Migrations : le point de vue des cigognes.
(l'édito de l'Espace 85, septembre 2018)
Invité par un diacre de ma connaissance en mission à Meknès au Maroc, j’ai pu honorer cette invitation au mois de Juillet en passant deux semaines dans la paroisse dont il s’occupe. Celle-ci est essentiellement fréquentée par des jeunes de l’Afrique Sub-saharienne, étudiants et étudiantes pour la plupart, qui retrouvent là comme une famille. Et puis, le phénomène migratoire est très présent : Beaucoup de jeunes, et aussi de très jeunes (mineurs), venus aussi de l’Afrique Sub-saharienne (Cameroun, Guinée, Côte d’Ivoire…), traversent les pays du Sahel, le Sahara, les pays d’Afrique du Nord, pour tenter de passer la frontière de l’Espagne et arriver en Europe. En attendant, ils vivent dans des situations de grande souffrance que la paroisse, aidée de Caritas, essaye de soulager tant bien que mal. Il leur est offert de se laver, de recevoir quelques soins et un petit subside pour survivre quelques jours. Quelle détresse ! Beaucoup de ressentiments sont exprimés contre "les Blancs" qui continuent d’exploiter leurs pays, contre les Africains du Nord qui les considèrent souvent mal. Beaucoup de détermination aussi, de courage, d’humour parfois : Le jour de la finale, les Français ne pouvaient pas ne pas faire un geste pour le repas du soir des quatre jeunes venus frapper à la porte du presbytère pour nous féliciter.

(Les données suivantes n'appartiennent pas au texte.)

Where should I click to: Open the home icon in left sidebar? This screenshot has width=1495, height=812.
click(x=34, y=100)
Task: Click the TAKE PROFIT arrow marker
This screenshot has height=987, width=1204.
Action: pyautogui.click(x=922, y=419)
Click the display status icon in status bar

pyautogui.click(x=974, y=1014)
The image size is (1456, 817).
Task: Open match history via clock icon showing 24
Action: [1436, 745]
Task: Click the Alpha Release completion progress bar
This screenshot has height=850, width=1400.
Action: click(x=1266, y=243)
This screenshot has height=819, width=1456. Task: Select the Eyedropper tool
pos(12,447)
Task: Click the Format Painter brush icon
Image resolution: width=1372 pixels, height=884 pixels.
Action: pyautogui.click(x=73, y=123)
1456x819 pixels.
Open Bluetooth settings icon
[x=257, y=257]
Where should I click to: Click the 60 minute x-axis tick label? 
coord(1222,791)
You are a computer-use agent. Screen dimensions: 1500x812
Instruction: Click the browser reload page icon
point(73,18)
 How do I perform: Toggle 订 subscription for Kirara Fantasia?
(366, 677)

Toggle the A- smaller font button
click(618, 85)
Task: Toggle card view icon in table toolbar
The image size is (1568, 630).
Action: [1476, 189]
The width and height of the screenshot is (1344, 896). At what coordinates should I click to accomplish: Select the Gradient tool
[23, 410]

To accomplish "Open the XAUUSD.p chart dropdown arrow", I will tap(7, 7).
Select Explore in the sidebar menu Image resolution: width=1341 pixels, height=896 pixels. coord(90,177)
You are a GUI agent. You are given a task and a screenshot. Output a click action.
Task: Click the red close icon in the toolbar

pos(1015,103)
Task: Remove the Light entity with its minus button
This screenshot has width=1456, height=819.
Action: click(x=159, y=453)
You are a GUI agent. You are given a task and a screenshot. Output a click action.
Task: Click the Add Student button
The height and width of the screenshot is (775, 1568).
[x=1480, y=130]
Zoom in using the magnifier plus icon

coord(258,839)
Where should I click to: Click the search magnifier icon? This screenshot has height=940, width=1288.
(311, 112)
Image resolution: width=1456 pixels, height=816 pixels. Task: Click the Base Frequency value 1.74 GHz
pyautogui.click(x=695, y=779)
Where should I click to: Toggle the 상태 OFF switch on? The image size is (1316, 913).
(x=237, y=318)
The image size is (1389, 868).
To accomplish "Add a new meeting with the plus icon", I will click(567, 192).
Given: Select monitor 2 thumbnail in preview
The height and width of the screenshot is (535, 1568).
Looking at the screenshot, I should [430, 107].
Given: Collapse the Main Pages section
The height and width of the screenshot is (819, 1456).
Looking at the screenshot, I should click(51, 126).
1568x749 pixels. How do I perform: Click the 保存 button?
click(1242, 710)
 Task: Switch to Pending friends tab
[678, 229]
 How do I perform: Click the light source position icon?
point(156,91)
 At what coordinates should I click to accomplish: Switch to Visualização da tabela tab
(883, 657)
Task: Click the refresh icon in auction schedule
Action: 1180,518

Nous sommes aussi allés, avec Arnaud, au monastère Notre-Dame de l’Atlas, qui a pris la suite de celui de Tibbirhine, en Algérie, après le martyre des 7 moines en 1996. Comme à Tibbirhine, les relations avec le village attenant au monastère et ses habitants musulmans sont très fraternelles. L’Eglise au Maroc assure une mission de prière, de fraternité, de compassion, qui est admirable. Dans ce contexte, je n’ai pas rencontré beaucoup de Marocains, mais ce sera pour une autre fois…
Parmi les animaux aperçus, ânes et moutons en grand nombre, dromadaires, tortues, macaques…, les cigognes ont retenu mon attention. En plein été, n’auraient-elles pas dû migrer vers les pays plus tempérés ? Si la France est elle-même trop chaude l’été, ne devaient-elles pas se diriger vers des pays de l’Europe du Nord ? Or elles étaient encore là, perchées dans leurs très grands nids. Est-ce par solidarité avec les migrants qui restent bloqués parfois des années dans des conditions infrahumaines ? Merci à elles pour cette solidarité. Mais quel est ce temps que nous vivons où le climat est déréglé ? Quelle est cette époque où les migrations s’accélèrent des pays chauds vers les pays où l’accueil est souvent très froid ?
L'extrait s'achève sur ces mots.